RIP The Conservative Party
Its always fun to bash to Tories, but bear with me, this isn’t about whether the Tory party are right to do what they’re doing, its about whether they are actually a Conservative Party at all. The last weeks have seen both sides of the coalition adhering to a hardline Liberal agenda – so perhaps the Conservatives are betraying conservative values as much as New Labour betrayed its founding vision of democratic socialism.
A week and a bit ago, I sat in a pub with one of my few Conservative friends. A professed One-World Conservative, he wasn’t completely against everything his party are up to, but he certainly wasn’t happy, and that was before the spending review. We discussed what had become of the Conservative party, and how it seemed to have jettisoned many of the values that people associate with it.
Don’t get me wrong, I shudder at the thought of a paternalistic approach to helping the poor – I’m glad we’ve moved beyond much of that language – but once upon a time, being Conservative meant believing in a responsibility to through scraps to those on the margins, and to improve their lives for them. Problematic on many levels, but not the Laissez-Faire “their poverty, their problem” attitude of the current government. And that intention is now betrayed.
Sure, there will be odd throw-away gestures, but in a world where wages are likely to go down and unpaid overtime to go up (can there be a more anti-family trend?) I cannot help but wonder if people who tie together their own idea of a conservative approach to the future and to societal values are now left almost entirely without a party to vote for?
Before the election, I had a couple of conversations about why people might vote Conservative around St Michael le Belfry. There was a strong sense that more needed to be done to care for two-parent families, and that somehow the Conservatives were the better choice to match with this. I found it surprisingly easy to put some doubt over this assumption just by talking through the kinds of facilities a family would need, and which party was prepared to tax for and appropriately fund which services.
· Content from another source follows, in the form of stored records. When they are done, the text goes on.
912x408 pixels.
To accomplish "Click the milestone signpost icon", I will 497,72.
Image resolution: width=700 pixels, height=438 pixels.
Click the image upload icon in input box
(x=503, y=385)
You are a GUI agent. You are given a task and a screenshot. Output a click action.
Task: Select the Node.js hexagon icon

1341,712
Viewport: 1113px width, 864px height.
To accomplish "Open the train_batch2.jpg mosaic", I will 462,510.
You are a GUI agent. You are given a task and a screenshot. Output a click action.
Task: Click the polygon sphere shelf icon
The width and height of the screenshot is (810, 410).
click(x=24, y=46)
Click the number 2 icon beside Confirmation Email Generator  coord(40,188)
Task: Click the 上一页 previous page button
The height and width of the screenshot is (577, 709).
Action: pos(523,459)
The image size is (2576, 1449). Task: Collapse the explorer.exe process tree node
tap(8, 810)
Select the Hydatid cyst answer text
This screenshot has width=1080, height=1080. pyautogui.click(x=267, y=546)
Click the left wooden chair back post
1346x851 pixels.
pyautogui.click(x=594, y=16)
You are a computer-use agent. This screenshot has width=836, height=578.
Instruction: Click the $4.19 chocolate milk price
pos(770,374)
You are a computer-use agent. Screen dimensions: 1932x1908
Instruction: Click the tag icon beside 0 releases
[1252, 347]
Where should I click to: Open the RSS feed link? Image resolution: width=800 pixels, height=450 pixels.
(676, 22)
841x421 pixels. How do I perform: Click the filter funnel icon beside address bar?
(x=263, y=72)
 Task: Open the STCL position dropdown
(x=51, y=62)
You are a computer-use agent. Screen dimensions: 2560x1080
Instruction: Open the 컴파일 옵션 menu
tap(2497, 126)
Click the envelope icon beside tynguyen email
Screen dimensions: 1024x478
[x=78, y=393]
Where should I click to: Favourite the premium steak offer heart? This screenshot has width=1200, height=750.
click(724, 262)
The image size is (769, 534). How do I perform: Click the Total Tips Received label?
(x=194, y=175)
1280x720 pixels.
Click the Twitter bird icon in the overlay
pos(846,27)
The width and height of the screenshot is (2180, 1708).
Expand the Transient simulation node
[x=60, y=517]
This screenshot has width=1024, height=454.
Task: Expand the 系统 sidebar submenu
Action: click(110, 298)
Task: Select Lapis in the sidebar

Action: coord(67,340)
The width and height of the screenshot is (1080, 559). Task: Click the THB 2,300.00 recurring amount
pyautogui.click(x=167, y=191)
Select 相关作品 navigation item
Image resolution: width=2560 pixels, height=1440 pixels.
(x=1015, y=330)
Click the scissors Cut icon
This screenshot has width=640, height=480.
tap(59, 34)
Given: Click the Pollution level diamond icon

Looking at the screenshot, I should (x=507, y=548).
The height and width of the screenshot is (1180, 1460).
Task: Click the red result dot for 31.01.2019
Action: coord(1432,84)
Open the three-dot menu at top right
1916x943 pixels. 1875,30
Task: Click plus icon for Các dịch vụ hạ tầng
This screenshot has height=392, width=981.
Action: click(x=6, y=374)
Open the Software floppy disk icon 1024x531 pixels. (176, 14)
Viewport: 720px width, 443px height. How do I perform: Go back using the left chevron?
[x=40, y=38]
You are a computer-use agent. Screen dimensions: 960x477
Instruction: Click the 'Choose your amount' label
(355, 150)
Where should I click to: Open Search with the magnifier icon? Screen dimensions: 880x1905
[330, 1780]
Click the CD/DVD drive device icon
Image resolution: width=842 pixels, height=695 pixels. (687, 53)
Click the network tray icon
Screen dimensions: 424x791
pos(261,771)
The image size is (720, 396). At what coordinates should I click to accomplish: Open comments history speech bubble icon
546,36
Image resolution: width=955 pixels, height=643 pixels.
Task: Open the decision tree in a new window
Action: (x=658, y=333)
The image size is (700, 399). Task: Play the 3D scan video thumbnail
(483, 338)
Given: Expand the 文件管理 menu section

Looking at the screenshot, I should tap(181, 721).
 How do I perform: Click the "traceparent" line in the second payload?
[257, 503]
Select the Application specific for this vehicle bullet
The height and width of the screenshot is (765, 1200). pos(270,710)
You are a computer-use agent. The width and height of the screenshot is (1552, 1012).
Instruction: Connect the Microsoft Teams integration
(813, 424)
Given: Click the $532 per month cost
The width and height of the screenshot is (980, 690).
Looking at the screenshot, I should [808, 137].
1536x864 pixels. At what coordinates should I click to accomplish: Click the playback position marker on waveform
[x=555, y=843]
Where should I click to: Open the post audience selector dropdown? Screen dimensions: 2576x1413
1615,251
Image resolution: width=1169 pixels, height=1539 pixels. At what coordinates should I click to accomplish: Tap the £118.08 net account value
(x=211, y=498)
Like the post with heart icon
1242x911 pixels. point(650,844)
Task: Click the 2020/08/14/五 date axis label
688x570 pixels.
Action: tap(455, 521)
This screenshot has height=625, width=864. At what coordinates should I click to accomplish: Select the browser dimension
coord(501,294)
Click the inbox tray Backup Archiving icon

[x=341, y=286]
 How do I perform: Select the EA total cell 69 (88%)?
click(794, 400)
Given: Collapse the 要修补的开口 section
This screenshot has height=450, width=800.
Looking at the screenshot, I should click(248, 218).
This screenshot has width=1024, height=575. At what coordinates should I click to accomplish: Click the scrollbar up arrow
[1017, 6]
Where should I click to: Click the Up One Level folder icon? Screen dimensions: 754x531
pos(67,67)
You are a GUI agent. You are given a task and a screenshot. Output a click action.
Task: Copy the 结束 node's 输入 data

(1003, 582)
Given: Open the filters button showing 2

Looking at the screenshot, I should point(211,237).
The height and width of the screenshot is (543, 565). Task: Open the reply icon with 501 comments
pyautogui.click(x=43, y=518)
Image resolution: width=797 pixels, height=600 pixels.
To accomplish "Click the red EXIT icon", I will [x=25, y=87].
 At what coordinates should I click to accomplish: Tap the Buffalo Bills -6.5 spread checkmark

I wonder how these people will feel once the Conservatives have done their worst to destroy families through unemployment, homelessness/ instability of homes, coping with family members outside of care but desperately in need of assistance and so forth.
I have commented before about the way the coalition has allowed Cameron to get rid of the moral mission of the Conservative Party and focus entirely on freeing up big business; essentially dealing with the party who’s personal and social values are most at odds with his own but who’s economic agenda is closest.
Do people who vote Conservative genuinely want a so-called minarchist state, where the only role of the state is to protect the property and business interests of those rich enough to have any from either outside forces or those inside who are left with nothing? Or do they want a stable future for their families, their children safe from the very perversions capitalism is only too happy to sell them? The Green-fields vision of a quaint, happy Britain of old, or the tooth-and-nail capitalism that the Conservatives, with their friends the Liberal Democrats, are now pursuing?
Is the Conservative party really a conservative party anymore?